Type out the entries again, matching each one exactly.

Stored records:
◆ ◆ ◆ ◆ ◆ ◆ ◆
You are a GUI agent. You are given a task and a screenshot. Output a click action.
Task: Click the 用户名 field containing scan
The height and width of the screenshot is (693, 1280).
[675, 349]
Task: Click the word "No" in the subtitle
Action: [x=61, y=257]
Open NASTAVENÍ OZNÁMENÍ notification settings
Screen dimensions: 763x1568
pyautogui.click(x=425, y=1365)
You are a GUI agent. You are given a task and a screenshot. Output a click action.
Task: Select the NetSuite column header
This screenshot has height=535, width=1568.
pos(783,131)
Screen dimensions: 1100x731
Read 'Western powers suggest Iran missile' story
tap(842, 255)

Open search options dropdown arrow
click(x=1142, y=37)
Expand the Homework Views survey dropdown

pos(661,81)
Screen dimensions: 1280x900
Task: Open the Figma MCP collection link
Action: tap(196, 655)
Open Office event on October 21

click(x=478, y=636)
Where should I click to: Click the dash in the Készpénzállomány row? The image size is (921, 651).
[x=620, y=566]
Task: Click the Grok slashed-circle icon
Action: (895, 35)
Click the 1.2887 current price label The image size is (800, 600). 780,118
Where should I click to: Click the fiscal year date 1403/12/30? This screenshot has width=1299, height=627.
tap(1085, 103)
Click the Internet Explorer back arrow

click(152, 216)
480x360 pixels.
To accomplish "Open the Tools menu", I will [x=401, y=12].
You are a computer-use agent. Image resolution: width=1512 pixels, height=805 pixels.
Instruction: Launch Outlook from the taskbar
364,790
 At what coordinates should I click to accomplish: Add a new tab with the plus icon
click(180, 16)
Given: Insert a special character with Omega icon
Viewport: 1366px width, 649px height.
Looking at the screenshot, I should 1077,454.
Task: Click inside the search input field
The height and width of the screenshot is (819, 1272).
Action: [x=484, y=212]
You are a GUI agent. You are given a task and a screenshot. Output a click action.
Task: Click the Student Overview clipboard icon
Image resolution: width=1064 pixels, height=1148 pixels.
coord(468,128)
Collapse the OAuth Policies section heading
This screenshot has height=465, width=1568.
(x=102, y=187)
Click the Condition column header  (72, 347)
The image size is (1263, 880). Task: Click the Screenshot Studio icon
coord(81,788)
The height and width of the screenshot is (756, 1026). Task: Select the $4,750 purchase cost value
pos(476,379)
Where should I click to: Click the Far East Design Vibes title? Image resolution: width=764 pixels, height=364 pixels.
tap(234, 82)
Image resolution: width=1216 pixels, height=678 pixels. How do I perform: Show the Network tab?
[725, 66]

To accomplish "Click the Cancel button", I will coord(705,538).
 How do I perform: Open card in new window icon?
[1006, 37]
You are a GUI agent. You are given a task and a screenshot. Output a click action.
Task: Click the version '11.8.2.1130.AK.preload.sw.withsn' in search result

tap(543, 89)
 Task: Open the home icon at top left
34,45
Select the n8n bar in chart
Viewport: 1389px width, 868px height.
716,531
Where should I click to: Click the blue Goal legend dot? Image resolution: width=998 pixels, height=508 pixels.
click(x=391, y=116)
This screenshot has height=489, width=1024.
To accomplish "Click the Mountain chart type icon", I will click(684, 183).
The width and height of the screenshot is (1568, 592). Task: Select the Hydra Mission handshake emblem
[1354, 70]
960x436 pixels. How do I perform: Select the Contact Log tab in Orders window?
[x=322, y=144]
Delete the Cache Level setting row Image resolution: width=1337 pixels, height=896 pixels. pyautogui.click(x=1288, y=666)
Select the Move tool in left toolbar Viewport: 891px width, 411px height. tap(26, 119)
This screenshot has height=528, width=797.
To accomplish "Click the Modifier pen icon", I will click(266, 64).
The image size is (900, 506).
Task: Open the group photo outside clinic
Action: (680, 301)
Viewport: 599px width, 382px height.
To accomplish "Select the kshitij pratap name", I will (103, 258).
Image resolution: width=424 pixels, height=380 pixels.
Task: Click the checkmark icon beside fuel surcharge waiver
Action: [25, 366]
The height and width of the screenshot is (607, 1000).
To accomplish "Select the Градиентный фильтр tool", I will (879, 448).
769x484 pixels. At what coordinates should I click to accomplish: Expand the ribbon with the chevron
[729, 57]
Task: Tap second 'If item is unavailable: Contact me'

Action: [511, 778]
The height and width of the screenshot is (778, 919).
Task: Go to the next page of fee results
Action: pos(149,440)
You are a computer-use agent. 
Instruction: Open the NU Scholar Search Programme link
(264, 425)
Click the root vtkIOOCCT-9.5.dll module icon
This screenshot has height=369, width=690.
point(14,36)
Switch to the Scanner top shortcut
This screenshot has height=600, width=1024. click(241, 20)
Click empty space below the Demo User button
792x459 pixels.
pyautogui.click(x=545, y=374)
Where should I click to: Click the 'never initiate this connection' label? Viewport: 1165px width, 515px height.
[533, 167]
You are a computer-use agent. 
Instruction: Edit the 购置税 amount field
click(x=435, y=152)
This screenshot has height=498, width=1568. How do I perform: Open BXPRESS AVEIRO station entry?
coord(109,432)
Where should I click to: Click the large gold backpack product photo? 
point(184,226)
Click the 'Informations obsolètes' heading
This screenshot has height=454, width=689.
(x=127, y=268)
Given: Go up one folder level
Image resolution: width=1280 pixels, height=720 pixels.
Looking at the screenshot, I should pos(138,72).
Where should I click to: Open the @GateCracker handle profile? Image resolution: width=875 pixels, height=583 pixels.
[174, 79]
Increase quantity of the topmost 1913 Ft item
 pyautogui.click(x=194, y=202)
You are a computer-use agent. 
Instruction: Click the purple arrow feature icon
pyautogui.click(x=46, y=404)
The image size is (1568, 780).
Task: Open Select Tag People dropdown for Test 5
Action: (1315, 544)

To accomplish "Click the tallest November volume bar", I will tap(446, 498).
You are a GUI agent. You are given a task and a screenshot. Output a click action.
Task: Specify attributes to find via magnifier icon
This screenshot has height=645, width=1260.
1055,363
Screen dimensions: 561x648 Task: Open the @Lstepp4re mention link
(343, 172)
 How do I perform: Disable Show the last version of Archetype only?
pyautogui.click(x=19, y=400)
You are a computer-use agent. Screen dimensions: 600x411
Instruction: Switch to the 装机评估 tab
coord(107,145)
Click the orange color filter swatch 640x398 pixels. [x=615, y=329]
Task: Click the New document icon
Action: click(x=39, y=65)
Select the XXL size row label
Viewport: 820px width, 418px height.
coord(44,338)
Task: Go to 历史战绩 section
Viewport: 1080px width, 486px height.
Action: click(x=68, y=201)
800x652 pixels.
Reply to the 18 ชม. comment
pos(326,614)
◆ ◆ ◆ ◆ ◆ ◆ ◆
- EXERCISE RESULT -
You are a GUI agent. You are given a task and a screenshot. Output a click action.
Task: Click the 用户名 field containing scan
The height and width of the screenshot is (693, 1280).
[675, 349]
Task: Click the word "No" in the subtitle
Action: [x=61, y=257]
Open NASTAVENÍ OZNÁMENÍ notification settings
Screen dimensions: 763x1568
pyautogui.click(x=425, y=1365)
You are a GUI agent. You are given a task and a screenshot. Output a click action.
Task: Select the NetSuite column header
This screenshot has height=535, width=1568.
pos(783,131)
Screen dimensions: 1100x731
Read 'Western powers suggest Iran missile' story
tap(842, 255)

Open search options dropdown arrow
click(x=1142, y=37)
Expand the Homework Views survey dropdown

pos(661,81)
Screen dimensions: 1280x900
Task: Open the Figma MCP collection link
Action: tap(196, 655)
Open Office event on October 21

click(x=478, y=636)
Where should I click to: Click the dash in the Készpénzállomány row? The image size is (921, 651).
[x=620, y=566]
Task: Click the Grok slashed-circle icon
Action: (895, 35)
Click the 1.2887 current price label The image size is (800, 600). 780,118
Where should I click to: Click the fiscal year date 1403/12/30? This screenshot has width=1299, height=627.
tap(1085, 103)
Click the Internet Explorer back arrow

click(152, 216)
480x360 pixels.
To accomplish "Open the Tools menu", I will [x=401, y=12].
You are a computer-use agent. Image resolution: width=1512 pixels, height=805 pixels.
Instruction: Launch Outlook from the taskbar
364,790
 At what coordinates should I click to accomplish: Add a new tab with the plus icon
click(180, 16)
Given: Insert a special character with Omega icon
Viewport: 1366px width, 649px height.
Looking at the screenshot, I should 1077,454.
Task: Click inside the search input field
The height and width of the screenshot is (819, 1272).
Action: [x=484, y=212]
You are a GUI agent. You are given a task and a screenshot. Output a click action.
Task: Click the Student Overview clipboard icon
Image resolution: width=1064 pixels, height=1148 pixels.
coord(468,128)
Collapse the OAuth Policies section heading
This screenshot has height=465, width=1568.
(x=102, y=187)
Click the Condition column header  (72, 347)
The image size is (1263, 880). Task: Click the Screenshot Studio icon
coord(81,788)
The height and width of the screenshot is (756, 1026). Task: Select the $4,750 purchase cost value
pos(476,379)
Where should I click to: Click the Far East Design Vibes title? Image resolution: width=764 pixels, height=364 pixels.
tap(234, 82)
Image resolution: width=1216 pixels, height=678 pixels. How do I perform: Show the Network tab?
[725, 66]

To accomplish "Click the Cancel button", I will coord(705,538).
 How do I perform: Open card in new window icon?
[1006, 37]
You are a GUI agent. You are given a task and a screenshot. Output a click action.
Task: Click the version '11.8.2.1130.AK.preload.sw.withsn' in search result

tap(543, 89)
 Task: Open the home icon at top left
34,45
Select the n8n bar in chart
Viewport: 1389px width, 868px height.
716,531
Where should I click to: Click the blue Goal legend dot? Image resolution: width=998 pixels, height=508 pixels.
click(x=391, y=116)
This screenshot has height=489, width=1024.
To accomplish "Click the Mountain chart type icon", I will click(684, 183).
The width and height of the screenshot is (1568, 592). Task: Select the Hydra Mission handshake emblem
[1354, 70]
960x436 pixels. How do I perform: Select the Contact Log tab in Orders window?
[x=322, y=144]
Delete the Cache Level setting row Image resolution: width=1337 pixels, height=896 pixels. pyautogui.click(x=1288, y=666)
Select the Move tool in left toolbar Viewport: 891px width, 411px height. tap(26, 119)
This screenshot has height=528, width=797.
To accomplish "Click the Modifier pen icon", I will click(266, 64).
The image size is (900, 506).
Task: Open the group photo outside clinic
Action: (680, 301)
Viewport: 599px width, 382px height.
To accomplish "Select the kshitij pratap name", I will (103, 258).
Image resolution: width=424 pixels, height=380 pixels.
Task: Click the checkmark icon beside fuel surcharge waiver
Action: [25, 366]
The height and width of the screenshot is (607, 1000).
To accomplish "Select the Градиентный фильтр tool", I will (879, 448).
769x484 pixels. At what coordinates should I click to accomplish: Expand the ribbon with the chevron
[729, 57]
Task: Tap second 'If item is unavailable: Contact me'

Action: [511, 778]
The height and width of the screenshot is (778, 919).
Task: Go to the next page of fee results
Action: pos(149,440)
You are a computer-use agent. 
Instruction: Open the NU Scholar Search Programme link
(264, 425)
Click the root vtkIOOCCT-9.5.dll module icon
This screenshot has height=369, width=690.
point(14,36)
Switch to the Scanner top shortcut
This screenshot has height=600, width=1024. click(241, 20)
Click empty space below the Demo User button
792x459 pixels.
pyautogui.click(x=545, y=374)
Where should I click to: Click the 'never initiate this connection' label? Viewport: 1165px width, 515px height.
[533, 167]
You are a computer-use agent. 
Instruction: Edit the 购置税 amount field
click(x=435, y=152)
This screenshot has height=498, width=1568. How do I perform: Open BXPRESS AVEIRO station entry?
coord(109,432)
Where should I click to: Click the large gold backpack product photo? 
point(184,226)
Click the 'Informations obsolètes' heading
This screenshot has height=454, width=689.
(x=127, y=268)
Given: Go up one folder level
Image resolution: width=1280 pixels, height=720 pixels.
Looking at the screenshot, I should pos(138,72).
Where should I click to: Open the @GateCracker handle profile? Image resolution: width=875 pixels, height=583 pixels.
[174, 79]
Increase quantity of the topmost 1913 Ft item
 pyautogui.click(x=194, y=202)
You are a computer-use agent. 
Instruction: Click the purple arrow feature icon
pyautogui.click(x=46, y=404)
The image size is (1568, 780).
Task: Open Select Tag People dropdown for Test 5
Action: (1315, 544)

To accomplish "Click the tallest November volume bar", I will tap(446, 498).
You are a GUI agent. You are given a task and a screenshot. Output a click action.
Task: Specify attributes to find via magnifier icon
This screenshot has height=645, width=1260.
1055,363
Screen dimensions: 561x648 Task: Open the @Lstepp4re mention link
(343, 172)
 How do I perform: Disable Show the last version of Archetype only?
pyautogui.click(x=19, y=400)
You are a computer-use agent. Screen dimensions: 600x411
Instruction: Switch to the 装机评估 tab
coord(107,145)
Click the orange color filter swatch 640x398 pixels. [x=615, y=329]
Task: Click the New document icon
Action: click(x=39, y=65)
Select the XXL size row label
Viewport: 820px width, 418px height.
coord(44,338)
Task: Go to 历史战绩 section
Viewport: 1080px width, 486px height.
Action: click(x=68, y=201)
800x652 pixels.
Reply to the 18 ชม. comment
pos(326,614)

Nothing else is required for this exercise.